ESL is particularly helpful to younger students, Hernandez said.
“ESL instruction in the primary grades assists the younger students in the acquisition of a second language without interruption to the attainment of cognitive skills. The true ESL classroom is rich with oral language instruction and is a tremendous complement to the bilingual program,” Hernandez said.
Lyons teaches five ESL classes and the yearbook/journalism class. She is an advocate and participant in the Annenberg Challenge program, which has a mission that matches her support for community- and family-oriented education.
“Annenberg has made a huge difference in our school. The grant has given us effective tools to communicate with our children and each other. It has provided incredible opportunities for professional development which directly impact our students and parents,” she said.
Interactive portions of the Annenberg Challenge are designed to break down communication barriers between the public schools and the communities they serve. The Houston Annenberg Challenge is a not-for-profit public-private partnership that uses private funds dedicated to public school reform. The program is part of a nationwide program announced in 1993 by Ambassador Walter H. Annenberg, a successful businessman and U.S. ambassador who dedicated $ 500 million toward improving public schools.
“The Annenberg Challenge program for Sharpstown middle and high schools is to establish collaborative projects with teachers, parents, students and businesses to work together to increase student achievement,” Lyons said. “Our objectives are to open this school up to the community so that we are not a deep, dark secret full of misunderstood teenagers. In that respect, we have met the (program’s) objectives.”
Sharpstown Middle School received an Annenberg planning grant in 1997. Lyons’ participation included organizing the collection of some 1,600 surveys related to education from area residents and businesses. The Annenberg committee she heads meets in area businesses, giving Lyons the opportunity to share an Annenberg-funded school newsletter and build relationships between the business community and the school.

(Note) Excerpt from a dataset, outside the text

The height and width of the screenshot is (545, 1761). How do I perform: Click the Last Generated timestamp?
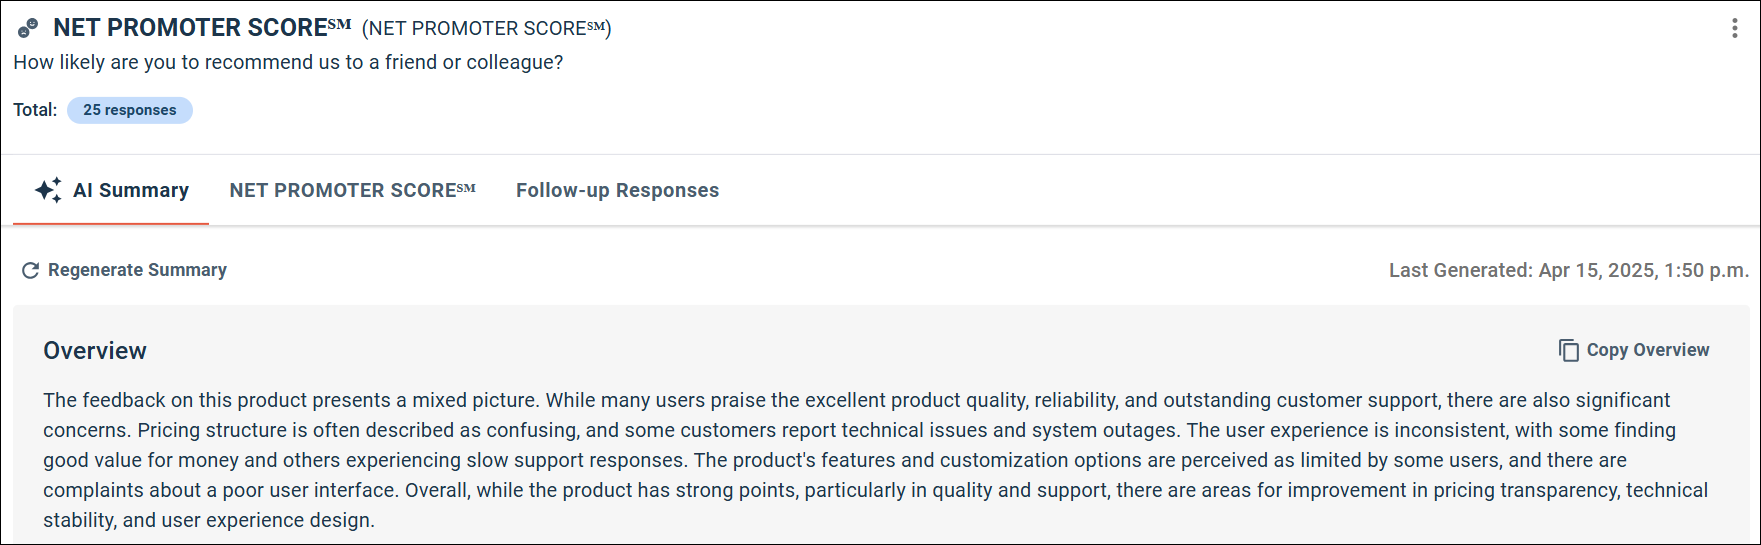pyautogui.click(x=1569, y=270)
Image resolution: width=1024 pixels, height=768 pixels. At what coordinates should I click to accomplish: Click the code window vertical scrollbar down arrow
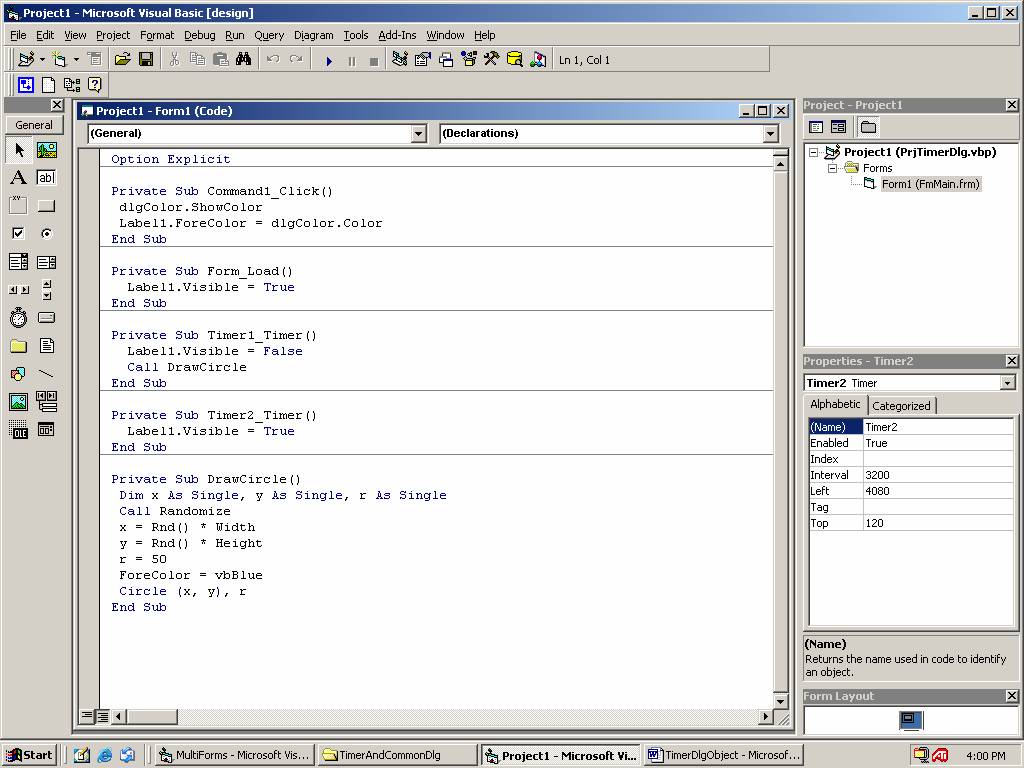(x=781, y=700)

In another part of this program, parents are invited to computer classes and shown ways to help their children with homework.
Originally a speech therapist, Lyons has taught language since beginning her teaching career in 1981. Lyons was born in Panama and reared in Dallas. She earned a bachelor’s degree in speech pathology/audiology from Baylor University and a master’s degree with certification in special education from Penn State University. She also received kindergarten ESL certification from Houston Baptist University.
Lyons recognized her career desires at an early age.
“I knew I wanted to work with children when I was 8 years old,” she said. “I saw a speech therapist giving a hearing test and I said that that was what I wanted to do.”
She taught as the speech therapist in Bellefonte, Pa., for six years, then quit to raise her two sons.
As a speech therapist, she said, “I have taught 6-month-old babies all the way up to 60-year-old aphasic (U.S. military) veterans.”
She eventually returned to teaching, starting as a substitute, with plans to add to her workload as her sons moved to higher grades. She was participating in PTO work at her sons’ school when Bullock, the principal, asked her to take a new kindergarten class for the day.